((

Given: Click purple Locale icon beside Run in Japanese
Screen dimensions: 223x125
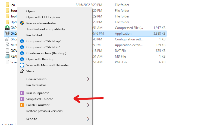Looking at the screenshot, I should click(x=22, y=93).
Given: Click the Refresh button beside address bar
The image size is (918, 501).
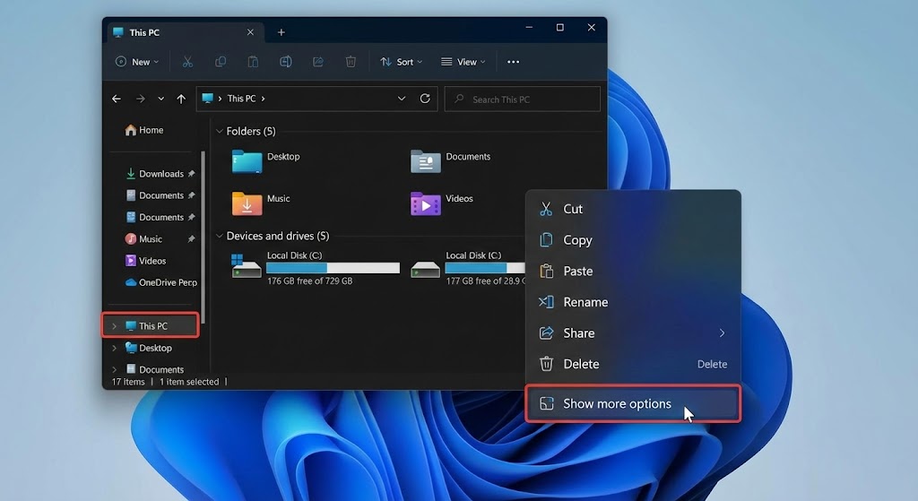Looking at the screenshot, I should (425, 99).
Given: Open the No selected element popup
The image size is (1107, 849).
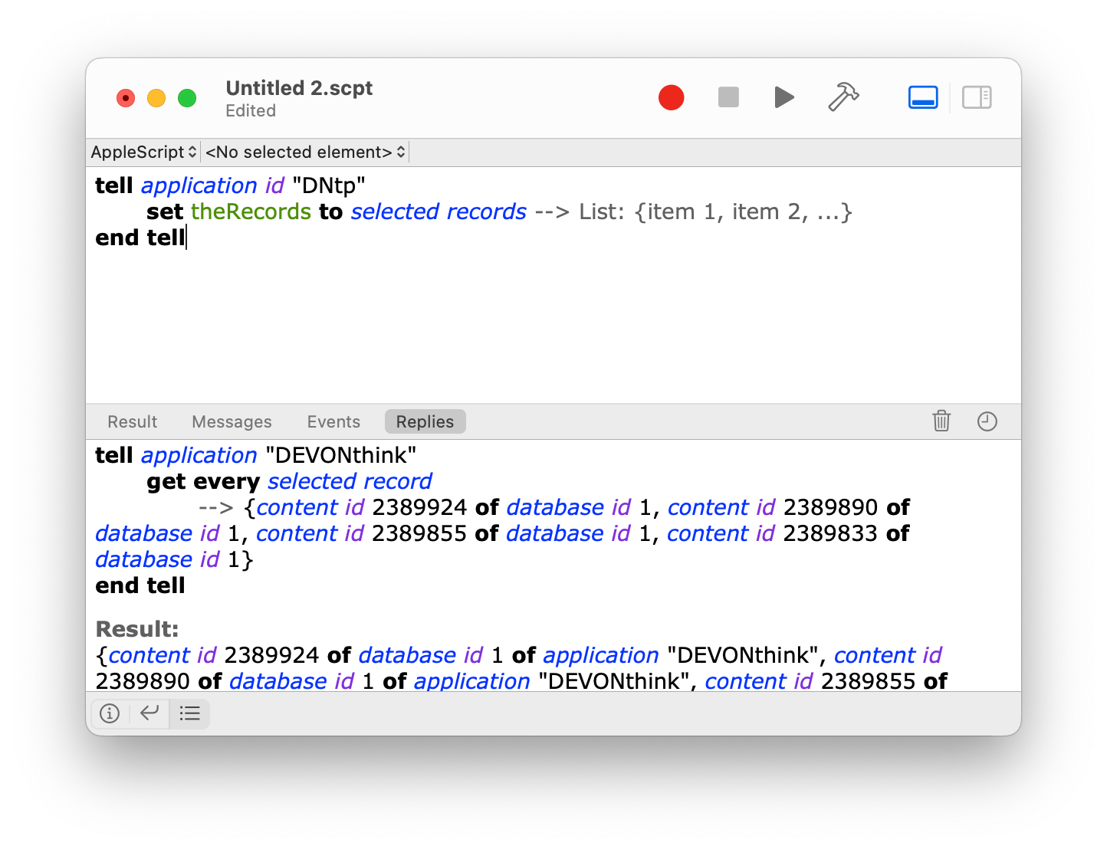Looking at the screenshot, I should [305, 152].
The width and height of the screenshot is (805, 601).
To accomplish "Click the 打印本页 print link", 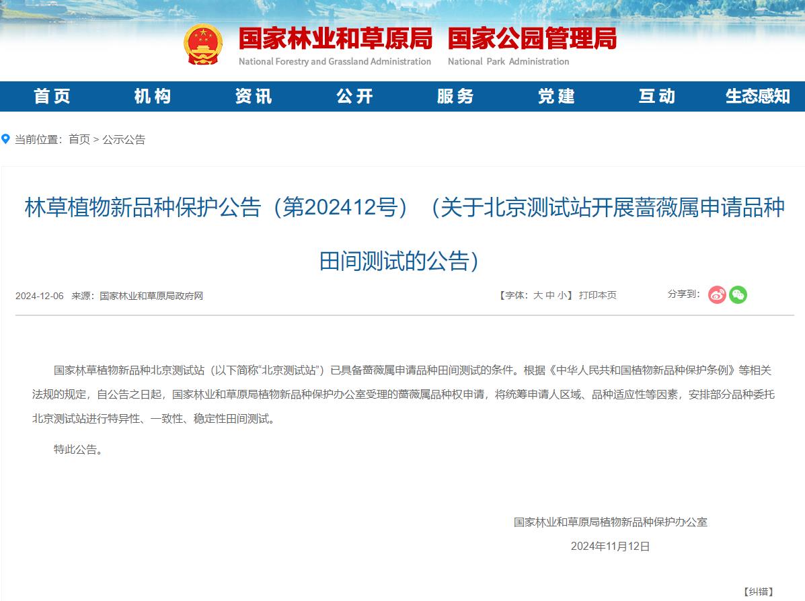I will click(x=597, y=295).
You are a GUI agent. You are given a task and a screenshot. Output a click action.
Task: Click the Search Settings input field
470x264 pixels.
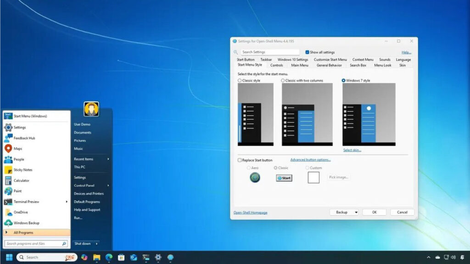click(x=270, y=52)
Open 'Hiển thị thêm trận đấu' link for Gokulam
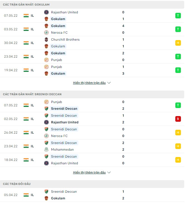Viewport: 187px width, 203px height. [x=89, y=83]
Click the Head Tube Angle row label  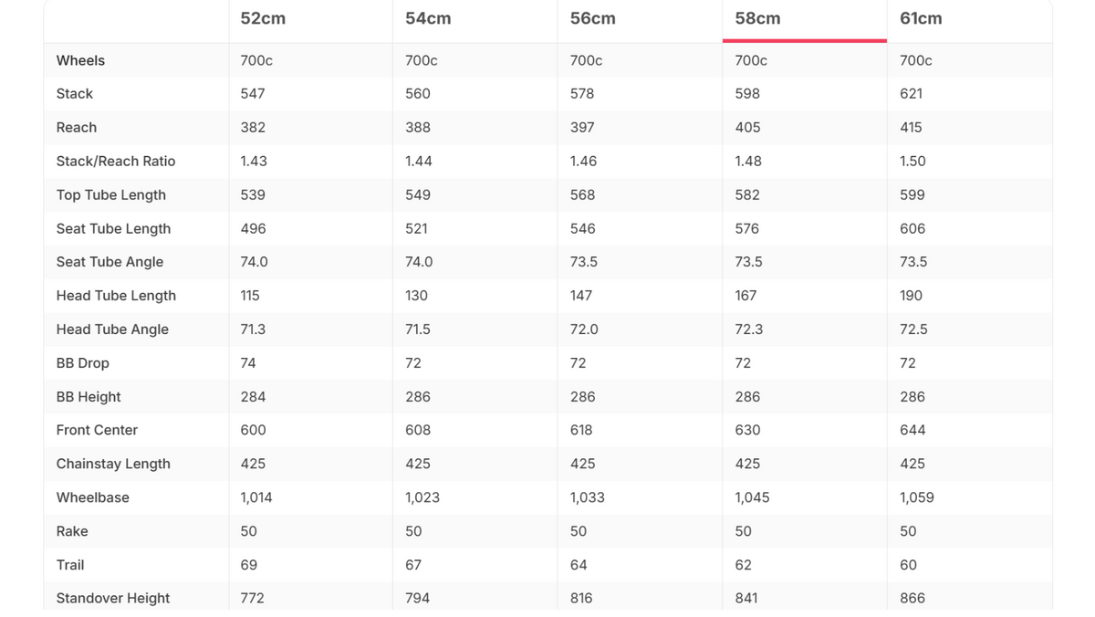coord(112,329)
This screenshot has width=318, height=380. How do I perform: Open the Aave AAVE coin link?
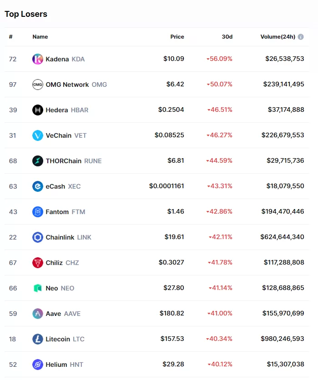click(x=63, y=314)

))

**Task directions**
In the lines above, locate the string "beside". Copy every line where it occurs.

**Exercise output**
Given: Click purple Locale icon beside Run in Japanese
Given: Click the Refresh button beside address bar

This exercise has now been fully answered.